近年の東ソーは、会社の屋台骨を支える稼ぐ部門(市況の影響を受けやすい汎用品)と汎用品の稼ぎを投資する部門(高付加価値品)を臨機応変に組み替えている。

 東ソーは、約300万平方メートルの広大な敷地を有する山口県の主力工場(南陽事業所)で、海外から輸入した原塩の電気分解から始めて主要な基礎化学品、各種の誘導品(派生品)を生産し、副産物までを徹底活用するビニル・チェーンを構築した。その上で、ウレタン原料が主力となる別種のチェーン(イソシアネート)と連結させたことが固有の競争力を生んだ。

 端的に言えば、中国・上海までと、東京までの距離がほぼ同じという“地の利”を生かし、地域最大級の自家発電設備を動かして「製品Aの売れ足が鈍ければ、製品Bの増産に切り替える」という自己完結型の仕組みを構築した。

 現時点で、東アジア全域に視野を広げても、東ソーと同じような規模感で一貫生産体制に取り組む化学メーカーは存在しない。

若手に向けて過去の教訓を引き継げるか

 もっとも、東ソーの財務内容は、昨日今日に改善したのではない。

 実は、16年5月に発表した現行の中期経営計画(16~18年度)は、なんと31年ぶりに対外発表したものなのだ。ある古参幹部は、その理由を打ち明ける。「1980年代中盤以降の多角化は大半が失敗で、バブル経済が崩壊した90年代前半には、業績がガタガタになった。そのトラウマが影響していた」。

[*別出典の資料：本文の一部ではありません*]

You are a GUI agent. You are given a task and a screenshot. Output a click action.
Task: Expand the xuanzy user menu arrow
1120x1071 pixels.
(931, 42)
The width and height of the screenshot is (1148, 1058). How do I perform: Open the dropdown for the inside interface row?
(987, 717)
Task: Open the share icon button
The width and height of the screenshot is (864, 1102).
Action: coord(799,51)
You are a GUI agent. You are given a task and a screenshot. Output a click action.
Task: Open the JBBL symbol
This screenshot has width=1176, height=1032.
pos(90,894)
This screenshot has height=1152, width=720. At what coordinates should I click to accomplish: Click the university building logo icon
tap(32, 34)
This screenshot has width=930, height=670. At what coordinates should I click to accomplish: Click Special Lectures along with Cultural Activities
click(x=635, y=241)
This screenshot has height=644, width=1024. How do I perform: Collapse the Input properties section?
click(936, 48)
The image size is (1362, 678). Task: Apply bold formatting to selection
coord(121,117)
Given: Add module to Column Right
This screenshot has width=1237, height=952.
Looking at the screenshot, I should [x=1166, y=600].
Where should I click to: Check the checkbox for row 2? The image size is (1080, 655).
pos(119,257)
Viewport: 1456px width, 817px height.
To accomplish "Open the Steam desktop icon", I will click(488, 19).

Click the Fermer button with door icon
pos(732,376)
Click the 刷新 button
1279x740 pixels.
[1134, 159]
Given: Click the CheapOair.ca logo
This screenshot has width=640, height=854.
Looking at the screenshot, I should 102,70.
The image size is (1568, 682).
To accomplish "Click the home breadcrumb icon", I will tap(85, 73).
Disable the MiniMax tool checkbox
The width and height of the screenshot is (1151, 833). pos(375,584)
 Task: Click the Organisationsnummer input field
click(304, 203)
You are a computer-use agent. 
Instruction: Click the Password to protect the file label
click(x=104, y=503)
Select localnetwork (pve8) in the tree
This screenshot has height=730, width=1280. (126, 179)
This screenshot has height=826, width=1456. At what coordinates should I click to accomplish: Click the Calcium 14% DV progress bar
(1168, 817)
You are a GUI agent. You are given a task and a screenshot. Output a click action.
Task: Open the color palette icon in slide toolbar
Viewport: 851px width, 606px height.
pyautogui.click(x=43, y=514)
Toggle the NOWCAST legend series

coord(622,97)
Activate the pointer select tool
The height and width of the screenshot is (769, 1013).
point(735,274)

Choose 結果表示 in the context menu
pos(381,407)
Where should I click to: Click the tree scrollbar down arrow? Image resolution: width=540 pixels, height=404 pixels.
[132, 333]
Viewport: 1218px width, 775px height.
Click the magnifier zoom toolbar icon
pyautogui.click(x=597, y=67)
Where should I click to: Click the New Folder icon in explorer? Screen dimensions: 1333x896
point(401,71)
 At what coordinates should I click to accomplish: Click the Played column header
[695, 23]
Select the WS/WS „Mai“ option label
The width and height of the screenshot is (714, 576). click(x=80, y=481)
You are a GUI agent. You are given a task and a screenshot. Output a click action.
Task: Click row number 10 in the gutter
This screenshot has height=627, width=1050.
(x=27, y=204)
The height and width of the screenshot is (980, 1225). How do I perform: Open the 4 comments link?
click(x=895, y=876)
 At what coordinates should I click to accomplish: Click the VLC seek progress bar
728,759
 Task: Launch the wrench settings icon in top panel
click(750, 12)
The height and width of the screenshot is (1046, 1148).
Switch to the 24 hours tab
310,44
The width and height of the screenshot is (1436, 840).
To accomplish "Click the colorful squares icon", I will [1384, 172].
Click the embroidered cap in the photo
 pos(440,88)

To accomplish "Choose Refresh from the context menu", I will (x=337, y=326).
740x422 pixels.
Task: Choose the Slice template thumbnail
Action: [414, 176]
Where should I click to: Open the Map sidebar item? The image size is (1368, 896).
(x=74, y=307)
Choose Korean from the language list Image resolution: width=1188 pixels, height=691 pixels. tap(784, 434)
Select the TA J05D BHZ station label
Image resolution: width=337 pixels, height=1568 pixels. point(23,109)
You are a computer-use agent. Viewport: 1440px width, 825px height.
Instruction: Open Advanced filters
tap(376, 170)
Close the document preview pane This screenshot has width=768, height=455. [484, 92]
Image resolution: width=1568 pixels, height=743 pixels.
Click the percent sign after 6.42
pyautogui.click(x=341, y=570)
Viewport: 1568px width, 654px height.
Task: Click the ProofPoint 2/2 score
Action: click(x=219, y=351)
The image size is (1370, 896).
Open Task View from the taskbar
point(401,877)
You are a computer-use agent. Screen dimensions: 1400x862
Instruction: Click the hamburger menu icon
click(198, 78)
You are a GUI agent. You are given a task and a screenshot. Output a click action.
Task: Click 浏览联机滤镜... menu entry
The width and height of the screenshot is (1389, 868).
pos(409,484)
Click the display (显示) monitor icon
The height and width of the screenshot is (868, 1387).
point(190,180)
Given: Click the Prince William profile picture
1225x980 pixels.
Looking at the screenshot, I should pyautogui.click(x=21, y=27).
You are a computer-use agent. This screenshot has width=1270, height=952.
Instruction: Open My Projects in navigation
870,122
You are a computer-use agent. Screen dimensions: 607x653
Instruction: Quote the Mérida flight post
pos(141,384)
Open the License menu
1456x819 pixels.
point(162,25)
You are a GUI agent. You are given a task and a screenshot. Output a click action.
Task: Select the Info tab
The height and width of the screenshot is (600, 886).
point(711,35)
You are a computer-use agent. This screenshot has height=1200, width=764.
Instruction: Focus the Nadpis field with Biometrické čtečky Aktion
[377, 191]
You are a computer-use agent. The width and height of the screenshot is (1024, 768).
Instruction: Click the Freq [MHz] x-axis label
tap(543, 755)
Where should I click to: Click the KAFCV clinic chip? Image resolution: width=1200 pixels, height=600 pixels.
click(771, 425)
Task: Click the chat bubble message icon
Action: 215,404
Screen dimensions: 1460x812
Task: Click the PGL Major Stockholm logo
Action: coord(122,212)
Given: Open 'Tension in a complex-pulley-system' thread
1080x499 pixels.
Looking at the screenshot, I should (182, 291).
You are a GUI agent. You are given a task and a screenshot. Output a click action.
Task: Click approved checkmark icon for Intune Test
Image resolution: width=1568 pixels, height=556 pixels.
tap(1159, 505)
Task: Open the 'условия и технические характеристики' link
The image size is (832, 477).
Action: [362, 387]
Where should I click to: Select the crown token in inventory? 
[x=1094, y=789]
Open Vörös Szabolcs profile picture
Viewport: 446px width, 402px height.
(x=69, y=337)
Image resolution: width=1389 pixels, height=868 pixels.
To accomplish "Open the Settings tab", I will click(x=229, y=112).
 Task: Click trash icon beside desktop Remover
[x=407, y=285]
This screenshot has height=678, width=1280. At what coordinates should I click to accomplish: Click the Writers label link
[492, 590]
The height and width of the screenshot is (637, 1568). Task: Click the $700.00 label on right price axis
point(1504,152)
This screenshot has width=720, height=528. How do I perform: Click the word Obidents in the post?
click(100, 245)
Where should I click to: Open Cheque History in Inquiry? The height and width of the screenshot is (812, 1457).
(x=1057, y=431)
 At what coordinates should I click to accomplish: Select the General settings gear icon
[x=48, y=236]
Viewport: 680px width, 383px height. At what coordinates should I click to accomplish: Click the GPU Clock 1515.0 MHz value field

 1935年(昭和10年)に現在のトクヤマから分かれた旧東洋曹達工業は、87年にCI(コーポレート・アイデンティティ)を導入して東ソーに社名変更し、新しいコンセプトとなる「ケメカトロニクス」(素材からエレクトロニクスまで)の旗の下で、21世紀型の化学メーカーに飛躍するはずだった。

 しかし、91~93年度は3年連続の赤字決算で低迷した。最も業績が悪かった93年度は連結経常利益が171億円の赤字で、純損失は222億円に達した。その結果、約300人の人員削減に踏み切らざるを得ず、華々しく手を広げた20以上もの事業から撤退する。

 翻って現在、セグメント別に見ると、意図して進めてきたポートフォリオの組み替えは順調に推移している。機能商品の営業利益は、市況に左右されにくい安定的な稼ぎ頭に育ってきた(図(3))。加えて、過去に最大4356億円あった有利子負債は、16年度実績で1398億円にまで圧縮し、その影響で自己資本比率は52%に達した(図(4))。こうなると、大型投資の際にも資金調達がしやすくなる。

 しかし、財務改革を担ってきた河本浩爾取締役は「下期は、市況価格などの前提が上期よりも下がる」とみる。18年夏から20年春にかけて、計460億円を投じる5件の成長投資(競争力を付けるための設備増強)の実行を控えるだけに、警戒心を緩めていない。

 現時点で業績は絶好調であるが、将来的な課題はハイブリッド経営とは別のところにある。今の経営陣は、悲惨な時代を記憶するが、総じて40歳未満の社員は知らない。

 東ソーの未来は、いかにして若い世代に正常な危機感を植え付け、過去の失敗で得た苦い教訓を引き継げるかに懸かっている。